Complete the following –
- a) In the passage on open Markov processes, what are solutions of the open master equation that stay constant over time called?
- b) Resume the passage on open Markov processes after its last sentence.

Start of Passage

I won’t give the definition of item 4 here; you gotta read our paper for that! Composition of open Markov processes is only weakly associative, so $\mathbb{M}\mathbf{ark}$ is a pseudo double category.

This is how our paper goes. In Section 2 we define open Markov processes and steady state solutions of the open master equation. In Section 3 we introduce coarse-graining first for Markov processes and then open Markov processes. In Section 4 we construct the double category $\mathbb{M}\mathbf{ark}$ described above. We prove this is a symmetric monoidal double category in the sense defined by Mike Shulman. This captures the fact that we can not only compose open Markov processes but also ‘tensor’ them by setting them side by side.

For example, if we compose this open Markov process:

with the one I showed you before:

we get this open Markov process:

But if we tensor them, we get this:

As compared with an ordinary Markov process, the key new feature of an open Markov process is that probability can flow in or out. To describe this we need a generalization of the usual master equation for Markov processes, called the ‘open master equation’.

This is something that Brendan, Blake and I came up with earlier. In this equation, the probabilities at input and output states are arbitrary specified functions of time, while the probabilities at other states obey the usual master equation. As a result, the probabilities are not necessarily normalized. We interpret this by saying probability can flow either in or out at both the input and the output states.

If we fix constant probabilities at the inputs and outputs, there typically exist solutions of the open master equation with these boundary conditions that are constant as a function of time. These are called ‘steady states’. Often these are nonequilibrium steady states, meaning that there is a nonzero net flow of probabilities at the inputs and outputs. For example, probability can flow through an open Markov process at a constant rate in a nonequilibrium steady state. It’s like a bathtub where water is flowing in from the faucet, and flowing out of the drain, but the level of the water isn’t changing.

End of Passage
Start of Information provided

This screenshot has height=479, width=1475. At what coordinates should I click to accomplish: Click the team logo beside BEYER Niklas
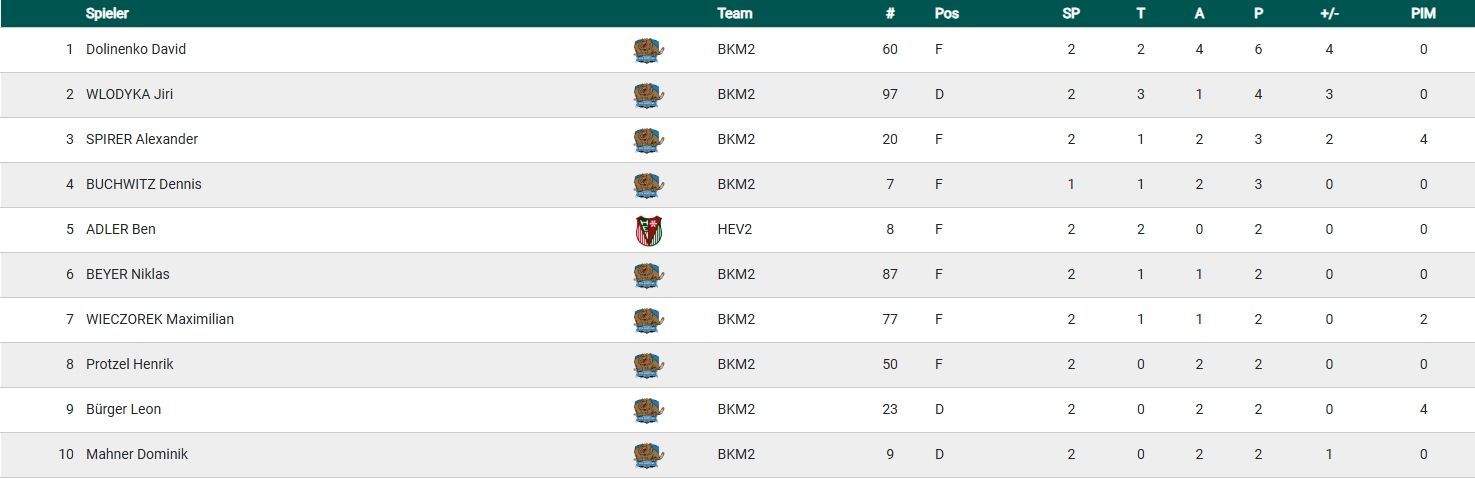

End of Information provided

In response –
- a) They are called steady states.

- b)
Brendan, Blake and I studied the relation between probabilities and flows at the inputs and outputs that holds in steady state. We called the process of extracting this relation from an open Markov process ‘black-boxing’, since it gives a way to forget the internal workings of an open system and remember only its externally observable behavior. We showed that black-boxing is compatible with composition and tensoring. In other words, we showed that black-boxing is a symmetric monoidal functor.

In Section 5 of our new paper, Kenny and I show that black-boxing is compatible with morphisms between open Markov processes. To make this idea precise, we prove that black-boxing gives a map from the double category $\mathbb{M}\mathbf{ark}$ to another double category, called $\mathbb{L}\mathbf{inRel}$, which has:

1. finite-dimensional real vector spaces $U,V,W,\dots$ as objects,
2. linear maps $f : V \to W$ as vertical 1-morphisms from $V$ to $W$,
3. linear relations $R \subseteq V \oplus W$ as horizontal 1-cells from $V$ to $W$,
4. squares

obeying $(f \oplus g)R \subseteq S$ as 2-morphisms.

Here a ‘linear relation’ from a vector space $V$ to a vector space $W$ is a linear subspace $R \subseteq V \oplus W$. Linear relations can be composed in the usual way we compose relations. The double category $\mathbb{L}\mathbf{inRel}$ becomes symmetric monoidal using direct sum as the tensor product, but unlike $\mathbb{M}\mathbf{ark}$ it is a strict double category: that is, composition of linear relations is associative.

Our main result, Theorem 5.5, says that black-boxing gives a symmetric monoidal double functor

$\blacksquare : \mathbb{M}\mathbf{ark} \to \mathbb{L}\mathbf{inRel}$

As you’ll see if you check out our paper, there’s a lot of nontrivial content hidden in this short statement! The proof requires a lot of linear algebra and also a reasonable amount of category theory. For example, we needed this fact: if you’ve got a commutative cube in the category of finite sets:

and the top and bottom faces are pushouts, and the two left-most faces are pullbacks, and the two left-most arrows on the bottom face are monic, then the two right-most faces are pullbacks. I think it’s cool that this is relevant to Markov processes!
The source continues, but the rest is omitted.